Cam Allen – 21 July 2018 – 1 min read

This is an essay I wrote in the spring of 2018 on the use of AI for playing board games. It describes the history behind the AI systems that eventually defeated human experts at playing chess, checkers, backgammon, and Go. The essay was an assignment for a course at Brown called “Reintegrating AI”, and I submitted it on March 23, 2018.

Read the full essay here.


Introduction

Since its inception, the field of artificial intelligence (AI) has sought to measure the intelligence of machines by comparing their performance against that of humans. In Alan Turing’s seminal paper, he suggested that a good way to evaluate machine intelligence is to have machines play games against human adversaries. Intuitively, the argument is that if greater intelligence causes one to be better at winning games, then for a machine to win a game against a human, it must have greater intelligence (at least at playing that game). This conclusion seems especially valid for two-player, zero-sum games, where one player wins if and only if the other loses. A great deal of AI research has thus focused on building AI systems that can play two-player, zero-sum games at a high skill level.

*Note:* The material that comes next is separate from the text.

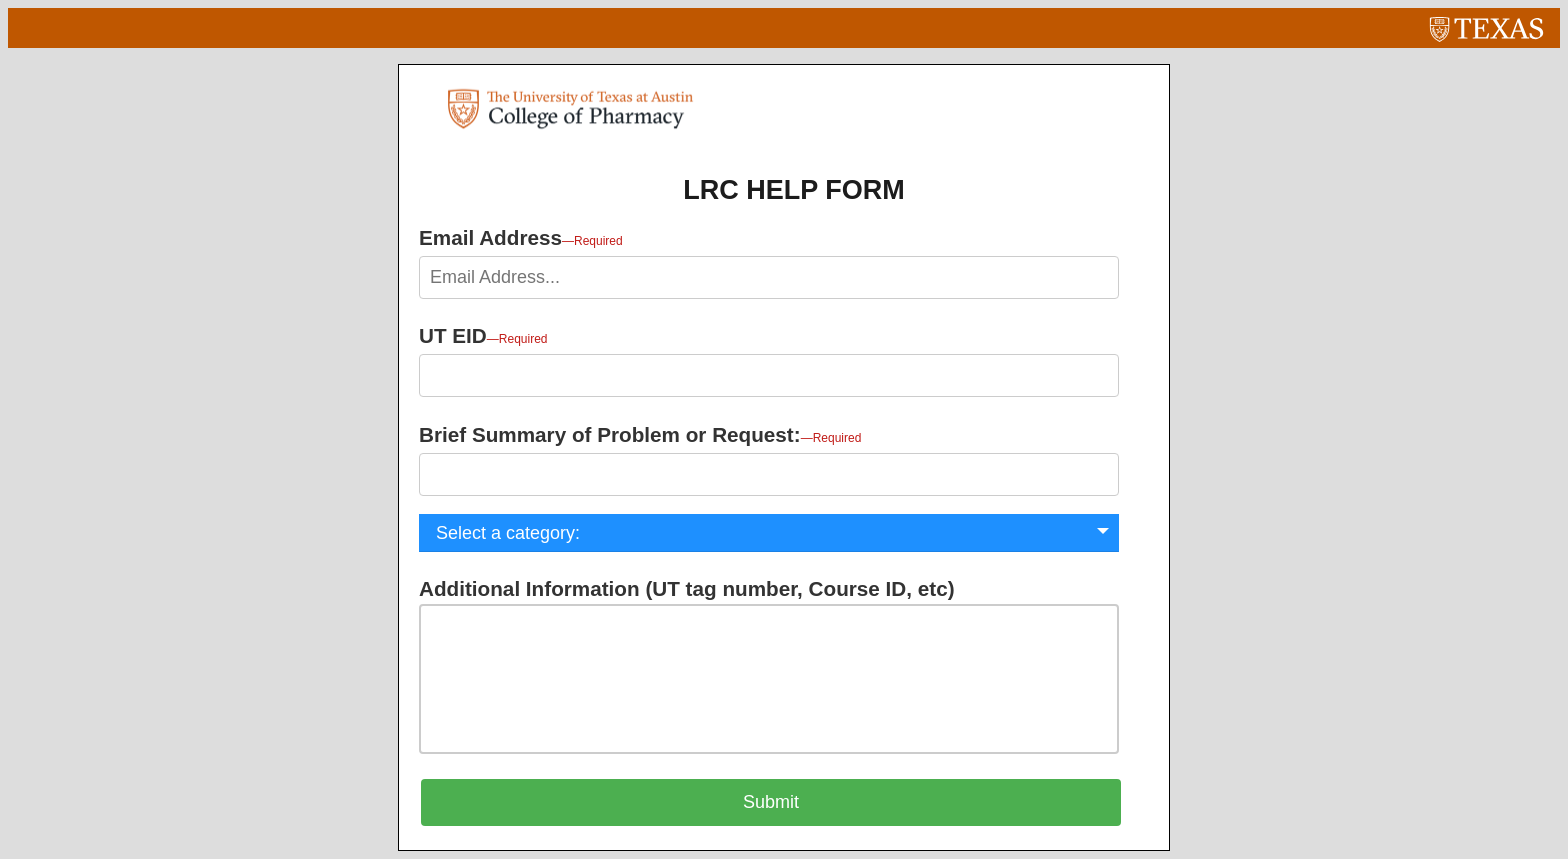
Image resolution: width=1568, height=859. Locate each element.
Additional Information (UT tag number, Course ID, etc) (687, 588)
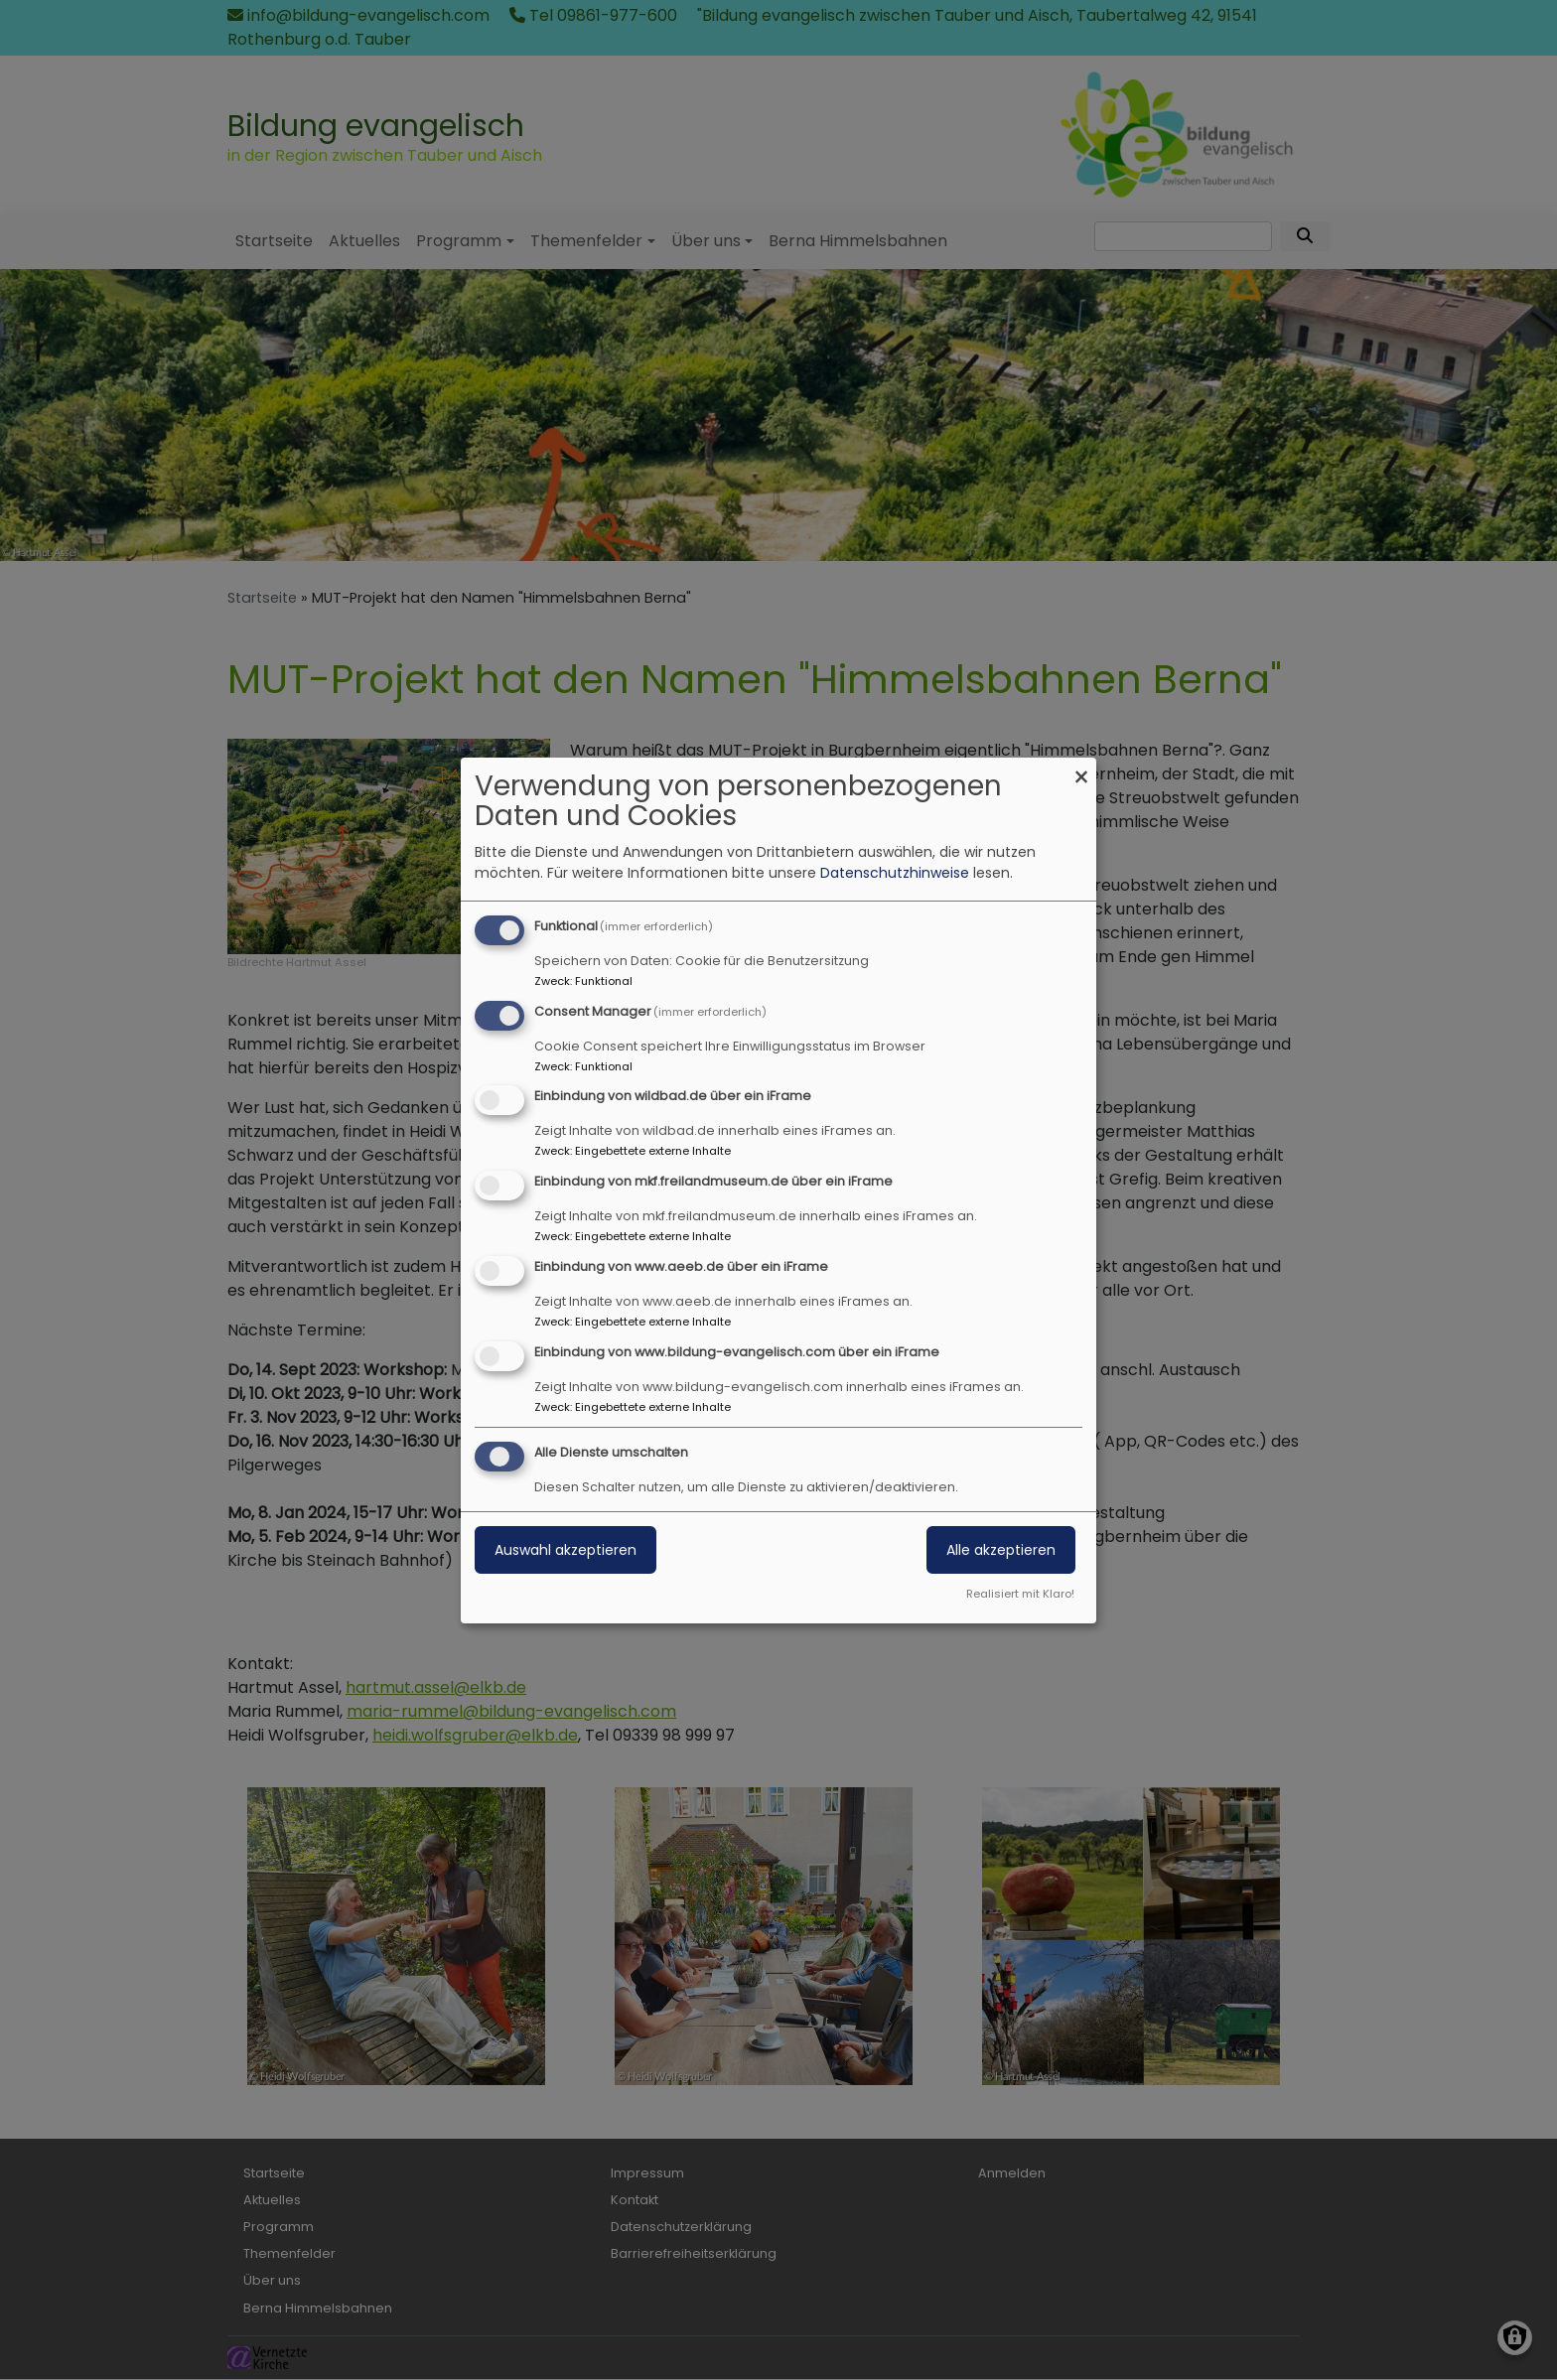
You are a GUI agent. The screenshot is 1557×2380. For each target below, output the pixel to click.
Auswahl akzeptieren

AI approaches to game-playing can largely be grouped into two categories: classical techniques (also known as Good Old-Fashioned AI, or GOFAI), and connectionism. Classical techniques tend to focus on explicitly representing abstract knowledge about the game in some sort of knowledge base, and then efficiently searching through that knowledge when it’s time to select the next move. In connectionist approaches, the system’s knowledge is represented implicitly within one or more neural networks, and these networks process the game state as input before outputting an evaluation of the available moves. Each approach has its advantages, and each has led to super-human performance at some games. In this paper, we will look at some major milestones where AI systems first beat humans at checkers, chess, and backgammon; and we will use these systems to discuss some of the strengths and weaknesses of each approach. Then we will look at recent work on playing Go that combines deep neural networks with classical AI methods to achieve super-human performance where neither approach had previously been able to on its own.